Is he like this with patients, too? Does he make anybody he talks to feel as if they are the most fascinating person he has ever met? A lot of men couldn’t do this without being sleazy, but this man is gentlemanly, urbane-seeming. The type of man Ted would hate and you would adore. But Ted, as I am all too aware, is not here.

‘Lovely to meet you,’ I say.

‘Can I see you again? I have a fondness for the martial arts.’

‘I am not in the habit of seeing strange men. Especially not strange men who tease me.’

‘I’m not strange. But yes, I couldn’t stop myself from teasing you. I’m sorry about that.’

‘That was not a sincere apology.’

‘Perhaps not.’ He takes out a business card and offers it to me. I don’t take the card and he lets his arm fall back to his side. ‘We can meet at my place of work. Between clinics, so you wouldn’t have to put up with me for too long if I bore you.’ He raises his arm to offer the card again. ‘It’s not often that I invite women there.’

‘How often is not often?’

‘Not often as in never before. You’ll see why if you look.’

Fuck you, Ted, I think. Fuck your games and fuck your remoteness and fuck your impatience.

I squint at Adam for a few seconds. To my surprise, my own arm rises and somehow the card is in my hand. I glance at it. Dr Adam Holderness, Consultant Psychiatrist. He is based in the secure mental hospital outside of town, where Jason Thorne is indefinitely confined. He probably thinks I ought to be an inmate. I suppose it’s inevitable that in a house stuffed with doctors, at least one of them would work there.

‘It’s a great place to meet for coffee,’ he says.

I am making silent fun of myself in a bad bleak way. I decided in the woods this morning that I would write a letter to one of the most horrifying serial killers in recent decades, asking if I can visit him. What normal woman thinks it is good news that she may have improved her chances of getting access to such a man?

I don’t need Adam Holderness for that access, but having him behind me might help. It occurs to me that he probably knows who I am, but is being too polite to say. It is all too likely that Brian or Sadie told him. If so, he must guess that I will be drawn to his hospital by a more powerful force than a love of caffeine or a wish to date him.

I say, ‘Do you find that your acquaintance with Jason Thorne is much of an inducement?’

‘Only to an extremely select crowd. I tend to keep that one quiet.’
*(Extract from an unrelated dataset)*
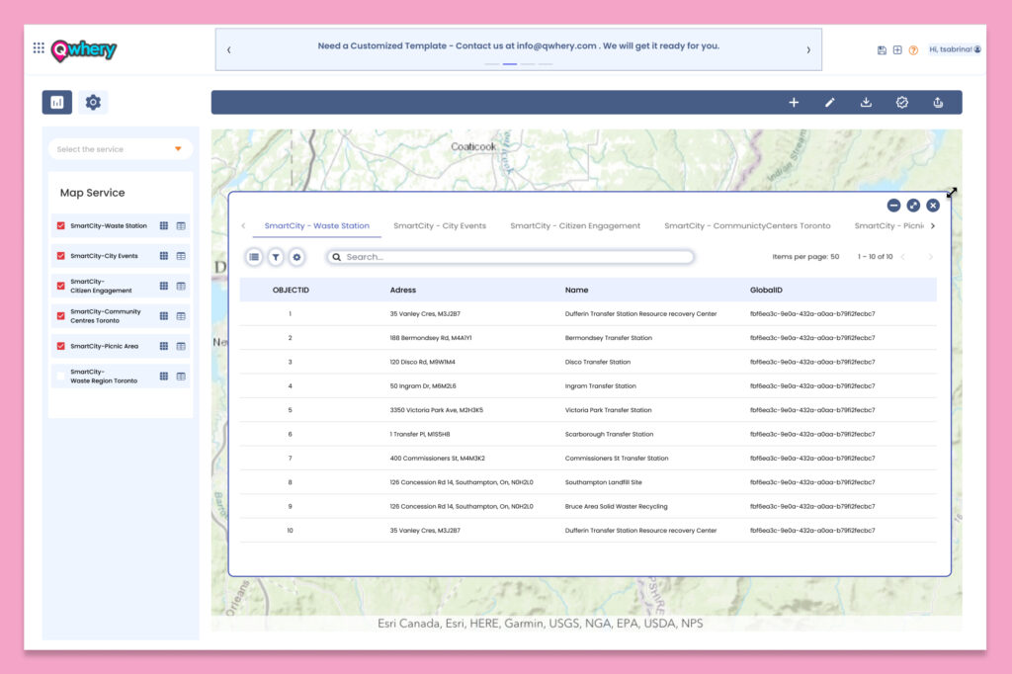1012x674 pixels.
Task: Uncheck the SmartCity-Waste Station layer checkbox
Action: (61, 226)
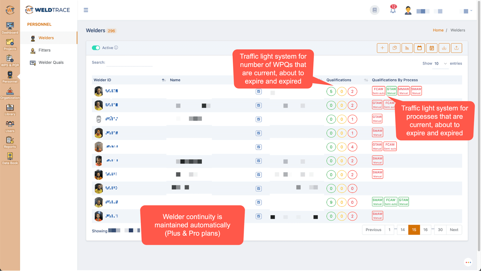Open the notifications bell icon

point(393,10)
I fantasise a picture of Luke, proud of me, and happy, finding you at last, running into your arms, smiling at me over your shoulder. But I cannot stop a vision of what his response will be if the truth I discover is a dark one. And I cannot help but consider that if by some miracle we do find you alive, you will take Luke away from me.

The unexpected thing, though, since I made my promise to Luke this morning, is that the terrible visions of what Thorne might have done to you have stopped. Before that promise, nothing I tried would block them – last week’s headlines brought them on with a relentlessness that I couldn’t figure out how to fight.

‘You know what I do,’ Adam says. ‘How about you? Or is your job classified?’

‘Hardly mysterious. I’m a personal safety advisor and trainer. Mostly I work with victims, but also sometimes with family members of victims.’

‘Oh yes,’ he says. ‘I remember Brian mentioning that. For a private charity your family founded?’

‘Yes.’

‘Sounds like important work. And difficult.’

‘I get a lot of support from my mother. She does most of the admin, usually the helpline messages.’

‘She must be very organised.’

‘She has on occasion been described that way.’ You would say, If organised means control freak bossy, then yes. But I have already confided more to this man than I do to most. ‘Please excuse me. I need to go, Dr Holderness.’ I use his title and surname to impose formality and distance, but it comes out like a flirtatious tease.